◆ **Task instructions**
Below are some records. Repeat exactly the lines from the one containing "Task: Click the Color" through the final line.

-- Opening Marker --

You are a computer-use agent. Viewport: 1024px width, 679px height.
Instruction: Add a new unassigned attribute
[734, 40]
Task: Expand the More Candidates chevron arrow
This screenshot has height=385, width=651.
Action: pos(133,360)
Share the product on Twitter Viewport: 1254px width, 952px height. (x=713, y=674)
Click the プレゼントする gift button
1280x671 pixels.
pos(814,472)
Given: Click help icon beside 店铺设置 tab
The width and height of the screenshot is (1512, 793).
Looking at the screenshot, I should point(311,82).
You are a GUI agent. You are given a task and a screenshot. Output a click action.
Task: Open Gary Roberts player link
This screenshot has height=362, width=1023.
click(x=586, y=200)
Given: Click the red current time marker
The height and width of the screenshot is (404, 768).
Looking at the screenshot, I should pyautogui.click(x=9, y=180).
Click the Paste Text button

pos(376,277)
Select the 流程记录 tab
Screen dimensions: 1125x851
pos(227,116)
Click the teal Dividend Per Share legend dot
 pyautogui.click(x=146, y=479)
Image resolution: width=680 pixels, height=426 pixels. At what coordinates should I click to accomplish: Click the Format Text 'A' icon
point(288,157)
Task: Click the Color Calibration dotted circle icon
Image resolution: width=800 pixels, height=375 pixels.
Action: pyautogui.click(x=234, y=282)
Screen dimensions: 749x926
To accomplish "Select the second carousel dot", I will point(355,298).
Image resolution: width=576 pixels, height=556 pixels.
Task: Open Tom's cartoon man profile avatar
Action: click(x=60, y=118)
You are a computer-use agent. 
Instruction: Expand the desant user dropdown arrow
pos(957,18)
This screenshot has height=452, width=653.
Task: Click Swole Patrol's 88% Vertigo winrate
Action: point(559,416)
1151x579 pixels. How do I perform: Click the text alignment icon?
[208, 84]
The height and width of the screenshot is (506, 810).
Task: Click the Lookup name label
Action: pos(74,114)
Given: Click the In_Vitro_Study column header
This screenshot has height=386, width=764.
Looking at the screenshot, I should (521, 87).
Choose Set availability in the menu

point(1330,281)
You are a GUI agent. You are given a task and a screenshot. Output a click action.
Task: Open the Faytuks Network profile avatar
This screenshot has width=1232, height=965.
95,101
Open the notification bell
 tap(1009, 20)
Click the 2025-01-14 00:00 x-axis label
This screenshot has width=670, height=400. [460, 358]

-- Closing Marker --

◆ **Response area**
Task: Click the Color Calibration dotted circle icon
Image resolution: width=800 pixels, height=375 pixels.
Action: pyautogui.click(x=234, y=282)
Screen dimensions: 749x926
To accomplish "Select the second carousel dot", I will point(355,298).
Image resolution: width=576 pixels, height=556 pixels.
Task: Open Tom's cartoon man profile avatar
Action: click(x=60, y=118)
You are a computer-use agent. 
Instruction: Expand the desant user dropdown arrow
pos(957,18)
This screenshot has height=452, width=653.
Task: Click Swole Patrol's 88% Vertigo winrate
Action: point(559,416)
1151x579 pixels. How do I perform: Click the text alignment icon?
[208, 84]
The height and width of the screenshot is (506, 810).
Task: Click the Lookup name label
Action: pos(74,114)
Given: Click the In_Vitro_Study column header
This screenshot has height=386, width=764.
Looking at the screenshot, I should (521, 87).
Choose Set availability in the menu

point(1330,281)
You are a GUI agent. You are given a task and a screenshot. Output a click action.
Task: Open the Faytuks Network profile avatar
This screenshot has width=1232, height=965.
95,101
Open the notification bell
 tap(1009, 20)
Click the 2025-01-14 00:00 x-axis label
This screenshot has width=670, height=400. [460, 358]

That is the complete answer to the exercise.